To answer your question on the degeracy of $M_1$ and $M_2$: It is much harder to find out the individual masses when there is noise than it is to find e.g. the chirp mass $\mathcal{M}$. This is for the exact reason that these parameters are somewhat degenerate with other parameters. Also for this reason when you look at the LIGO detection paper, these parameters have larger error bars than the chirp mass. Looking at the formula for the gravitational wave strain, amplitude and phase parameters should be possible to determine independently. Once you include both the sky localization and higher order terms to $h(f)$, you would see that there is no longer strict degeneracy between the chirp mass and individual masses.

Notes to avoid confusing

  1. The h here is only the first order approximation and is valid when the binaries are further than around $r=6M$ apart. For better approximations you need numerical solutions / semi-analytical models.

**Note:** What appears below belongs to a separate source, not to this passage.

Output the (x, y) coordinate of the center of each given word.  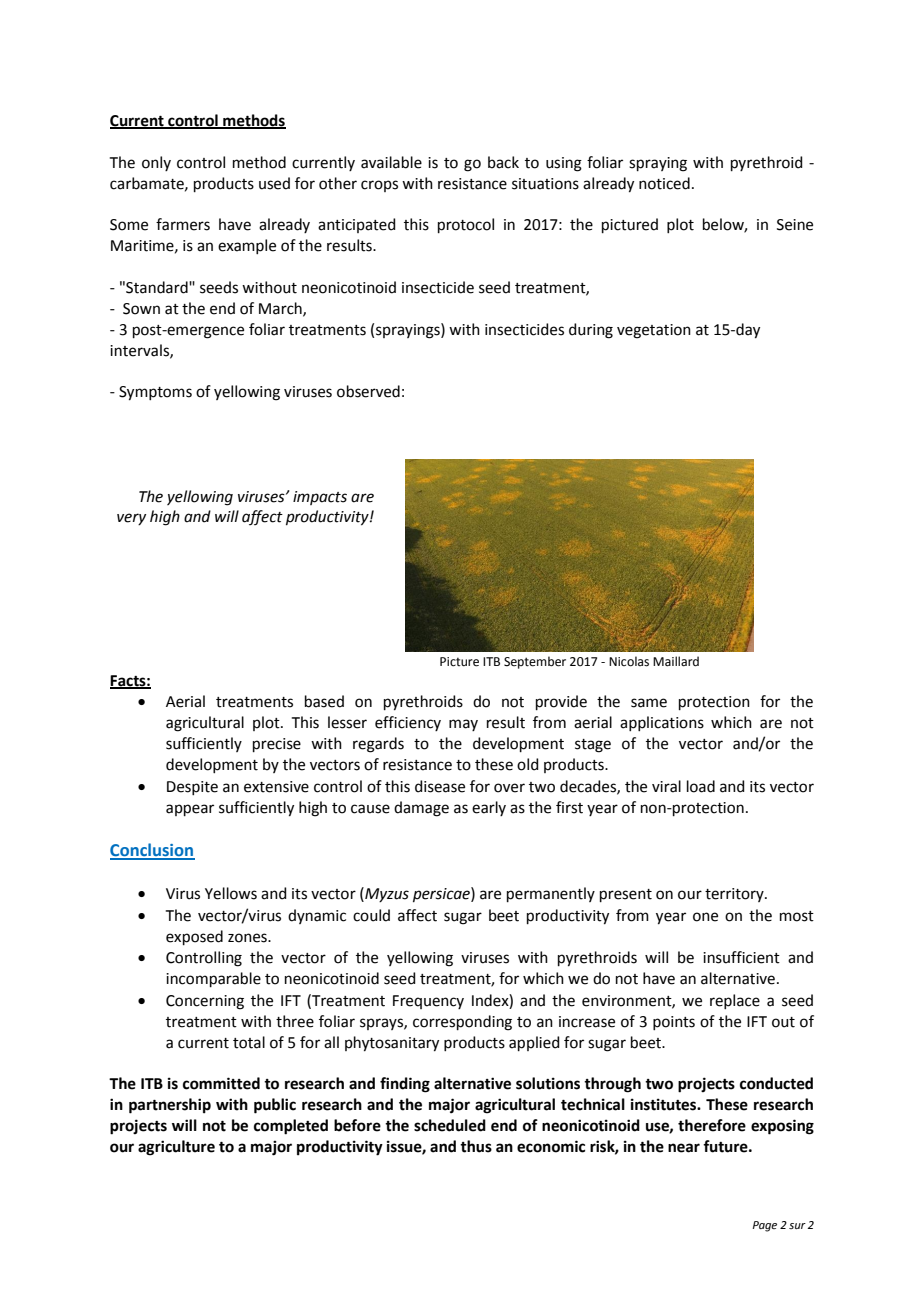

  2. The $h$ here does not include sky localization and the binary is assumed to be face-on
  3. The $h$ here does not have higher order terms which would also include the symmetric mass ratio $\eta=m_1 m_2 / \mathcal{M}$
  4. The $h$ here does not include antenna pattern functions (you would need to multiply the cross and plus polarization by the antenna patterns that are detector-dependent functions).
  5. The $h$ here does not include spin or eccentricity of the binary
  6. The bayesian formula that needs to be maximized assumes gaussian noise and hence does not work for non-gaussian noise.